I was looking over famed security researcher and cryptography expert Bruce Schneier's blog today and found an article on hacking medical devices. I have to admit that I was surprised, but I shouldn't have been. These days, if you can build it, we can break it seems to be the theme.
Schneier references a New York Times article, which discusses research performed by a combination of researchers from Beth Israel Deaconess Medical Center, Harvard Medical School, the University of Massachusetts Amherst, and the University of Washington. The article has one truly memorable quote:
The threat seems largely theoretical. But a team of computer security researchers plans to report Wednesday that it had been able to gain wireless access to a combination heart defibrillator and pacemaker.

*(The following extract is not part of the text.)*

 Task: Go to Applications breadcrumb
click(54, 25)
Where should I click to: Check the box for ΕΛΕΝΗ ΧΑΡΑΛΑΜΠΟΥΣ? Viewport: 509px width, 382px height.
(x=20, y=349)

They were able to reprogram it to shut down and to deliver jolts of electricity that would potentially be fatal — if the device had been in a person. In this case, the researcher were hacking into a device in a laboratory.
So, basically, using the device as a means to murder someone seems to be a potential exploitable vector. Also mentioned was the ability to steal user confidential data from the device as it transmits this data unencrypted.
Of course there were some caveats, such as proximity to the device, but a reasonable person would assume that some of these caveats could be bypassed. Hopefully the companies involved with the production of these devices, as well as the medical community as a whole will realize security cannot be an afterthought.
I don't think anyone is suggesting people don't get a pacemaker until these issues are fixed, but the research is a strong indicator we need to spend more time assessing the security of medical devices, systems, and facilities.